This blind was a great setup, 47 yards to the limb and big enough to hold not only me and Alan, but also Danny. He would be sitting behind us, right in the middle. I’d be sitting in the left front position with Alan to my right. This was perfect as Danny had a clear view of the entire tree and would be looking right over my right shoulder should I get a shot opportunity. He’d never been involved in a leopard hunt before and now he was getting the full experience. Procuring baits, hanging and checking them, blind building, and sitting in the blind with us.

Alan prefers to drive as close as possible to a blind, then quickly and quietly unload and enter the blind before the truck drives away. His theory is that if the cat is nearby it probably associates the truck with more food being delivered and won’t be spooked as much as detecting hunters sneaking to the blind on foot would cause. This was an important point, as the rest of this story will prove…
Great hunt and story telling. Will get my popcorn handy and a frosty beverage when I sign again for the finish!
Shooting a leopard is actually pretty easy. You normally have a close shot at a broadside target that is standing still. But, the consequences of a bad shot can be catastrophic and some hunters get nervous when a leopard shows up. I’ve always believed in doing everything to make the shot as easy as possible, so I have the team put an extra rail running back from the front of the blind that allows me to get as steady as absolutely possible. It’s rock solid and a big improvement over only having a rest for the fore end.

This was a different walk-up blind from a previous safari, but it illustrates how we set a rail that allows full contact for the steadiest rest possible with support at the front of the rifle as well as rear.

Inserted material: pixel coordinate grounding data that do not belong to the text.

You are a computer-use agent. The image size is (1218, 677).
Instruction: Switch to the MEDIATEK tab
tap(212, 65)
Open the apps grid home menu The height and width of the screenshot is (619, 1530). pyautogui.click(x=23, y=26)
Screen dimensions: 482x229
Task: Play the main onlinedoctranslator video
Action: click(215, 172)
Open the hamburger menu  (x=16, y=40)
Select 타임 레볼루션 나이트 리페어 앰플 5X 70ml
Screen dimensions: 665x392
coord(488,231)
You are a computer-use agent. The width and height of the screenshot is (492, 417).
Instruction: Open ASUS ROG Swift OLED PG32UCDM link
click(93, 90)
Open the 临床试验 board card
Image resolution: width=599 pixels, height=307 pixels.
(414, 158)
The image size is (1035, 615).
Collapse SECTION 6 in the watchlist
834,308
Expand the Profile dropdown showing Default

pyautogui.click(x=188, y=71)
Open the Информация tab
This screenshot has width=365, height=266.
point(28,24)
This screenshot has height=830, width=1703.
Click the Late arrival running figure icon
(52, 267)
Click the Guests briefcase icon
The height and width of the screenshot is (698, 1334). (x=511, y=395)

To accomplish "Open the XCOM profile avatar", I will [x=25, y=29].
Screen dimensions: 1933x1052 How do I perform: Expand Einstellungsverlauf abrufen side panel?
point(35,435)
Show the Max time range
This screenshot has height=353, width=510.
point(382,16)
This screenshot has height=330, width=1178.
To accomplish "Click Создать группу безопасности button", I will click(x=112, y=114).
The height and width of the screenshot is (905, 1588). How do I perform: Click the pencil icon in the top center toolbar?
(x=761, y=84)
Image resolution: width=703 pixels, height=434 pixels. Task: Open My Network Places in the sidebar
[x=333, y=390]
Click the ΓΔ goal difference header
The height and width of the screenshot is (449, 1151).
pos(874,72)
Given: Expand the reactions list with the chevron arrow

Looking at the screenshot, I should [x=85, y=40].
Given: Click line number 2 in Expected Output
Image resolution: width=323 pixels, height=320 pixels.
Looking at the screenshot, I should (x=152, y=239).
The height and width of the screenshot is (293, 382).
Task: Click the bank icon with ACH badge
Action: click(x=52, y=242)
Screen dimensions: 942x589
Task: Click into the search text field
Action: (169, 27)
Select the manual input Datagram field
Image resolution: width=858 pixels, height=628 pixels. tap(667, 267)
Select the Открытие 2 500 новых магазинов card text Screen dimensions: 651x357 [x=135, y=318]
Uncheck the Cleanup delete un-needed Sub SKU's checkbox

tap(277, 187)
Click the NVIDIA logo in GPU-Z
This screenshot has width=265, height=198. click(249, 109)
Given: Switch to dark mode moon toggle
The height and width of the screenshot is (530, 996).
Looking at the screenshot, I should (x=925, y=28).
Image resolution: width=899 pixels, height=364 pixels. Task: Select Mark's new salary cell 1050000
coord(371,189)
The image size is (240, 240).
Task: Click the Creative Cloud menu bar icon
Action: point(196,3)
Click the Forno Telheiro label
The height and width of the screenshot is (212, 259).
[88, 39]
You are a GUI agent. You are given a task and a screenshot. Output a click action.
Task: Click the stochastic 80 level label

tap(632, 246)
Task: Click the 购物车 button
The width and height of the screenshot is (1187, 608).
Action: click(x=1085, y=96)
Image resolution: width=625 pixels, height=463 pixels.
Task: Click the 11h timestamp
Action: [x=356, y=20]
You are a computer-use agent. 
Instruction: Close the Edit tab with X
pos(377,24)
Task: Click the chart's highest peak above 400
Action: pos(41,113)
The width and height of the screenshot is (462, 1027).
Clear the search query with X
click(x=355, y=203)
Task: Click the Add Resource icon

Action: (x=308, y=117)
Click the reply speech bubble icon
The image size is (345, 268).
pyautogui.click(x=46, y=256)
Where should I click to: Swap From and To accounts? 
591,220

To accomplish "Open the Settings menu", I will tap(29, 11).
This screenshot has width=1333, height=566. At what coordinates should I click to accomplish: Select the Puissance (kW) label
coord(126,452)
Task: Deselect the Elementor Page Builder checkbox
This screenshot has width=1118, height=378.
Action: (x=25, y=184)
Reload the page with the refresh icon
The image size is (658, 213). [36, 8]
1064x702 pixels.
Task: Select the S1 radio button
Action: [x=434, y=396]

Basically, I place the rail under my armpit and anchor myself solidly to shoot.
After we left the blind site, Alan told us he wanted to sit the bait first thing in the morning. We were coming up on the Full Moon (biggest Super Moon of the year) in 2 days and Alan thought we’d have a good chance first thing in the morning. The plan was to be up at 3:00 AM, leave camp by 4:00 and be in the blind before 5:30. It was a pretty long drive from camp and we wanted to be settled in well before first light so that things could settle down after the truck left.

Everyone was up on time and after some coffee and a light bite to eat, we were off a little before 4:00 AM. The weather at this time of year is pretty nice. Mornings were generally warm enough that I seldom wore even a light jacket. It was a pleasant drive and we arrived at our blind around 5:15.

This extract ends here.